Somebody may argue that such a converter is already available and it is built in into the pandoc tool. But, pandoc is using the external latex program while the previously mentioned tool was written in go and doesn't need TeX at all. There is a reason why such tool wasn't available in the decades before, because the subject is difficult to understand.

On the first look a markdown to pdf converter has to do with converting format A into format B. But a closer look towards the problem will show that it more complicated. The markdown format is similar to HTML a markup language. It contains of text which is enriched with additional information. In contrast, a printer and the printer format PDF doesn't contain of text but it is action oriented. And this makes it harder to write a converter.

Basically spoken, the pdf format is not a text format similar to a .html but it is printer command language. It contains of actions like "drawtext()". So the converter has to read a plain text file as input and generates a script which is executed on the printer as output. So it is a text to program converter. And this makes it hard to write such a converter.

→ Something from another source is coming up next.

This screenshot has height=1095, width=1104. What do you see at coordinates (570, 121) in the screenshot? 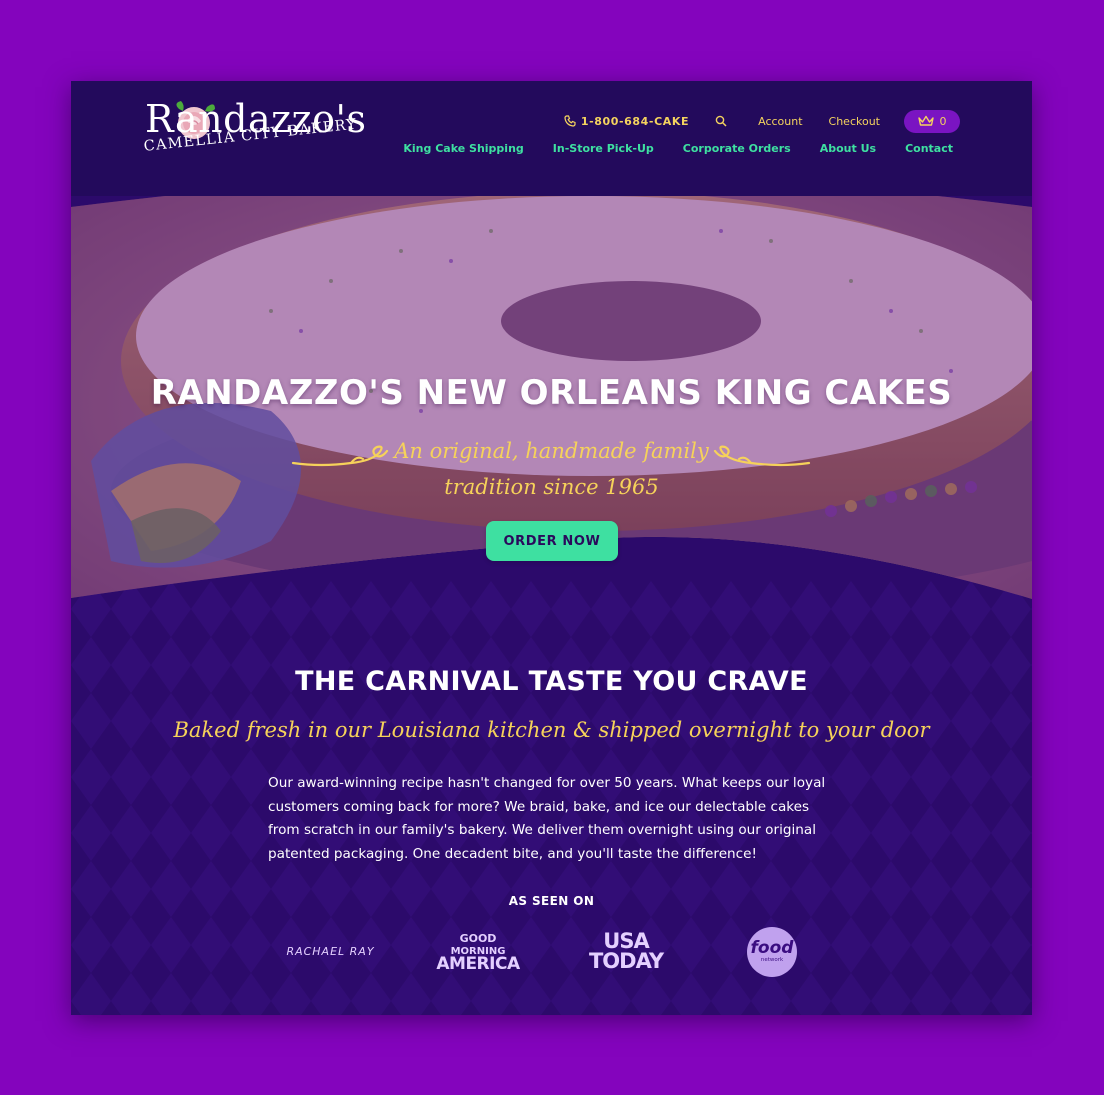
I see `phone-icon` at bounding box center [570, 121].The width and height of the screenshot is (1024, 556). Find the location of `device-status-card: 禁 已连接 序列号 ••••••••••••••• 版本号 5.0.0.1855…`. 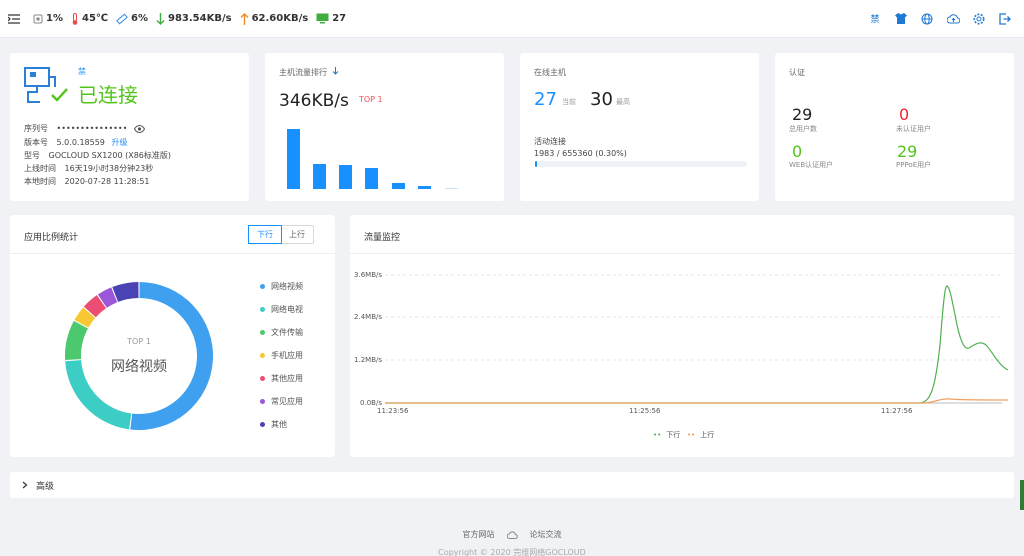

Let us give an example. In the markdown syntax a bold formatting is realized by "**hello**". This is a typical example for a markup syntax. The text author writes something and then the word should be printed. But, a printer doesn't work in this way. A printer doesn't need content but a command. What a printer can execute is a command like:

    setfont(bold)
    drawtext("hello")

That means, the original markdown file holds textual information, while the printer API is working with action commands. Or let me explain it the other way around. A markdown file can't be executed on a shell because it contains no commands, while a printer command language script doesn't holds information but it contains of statements.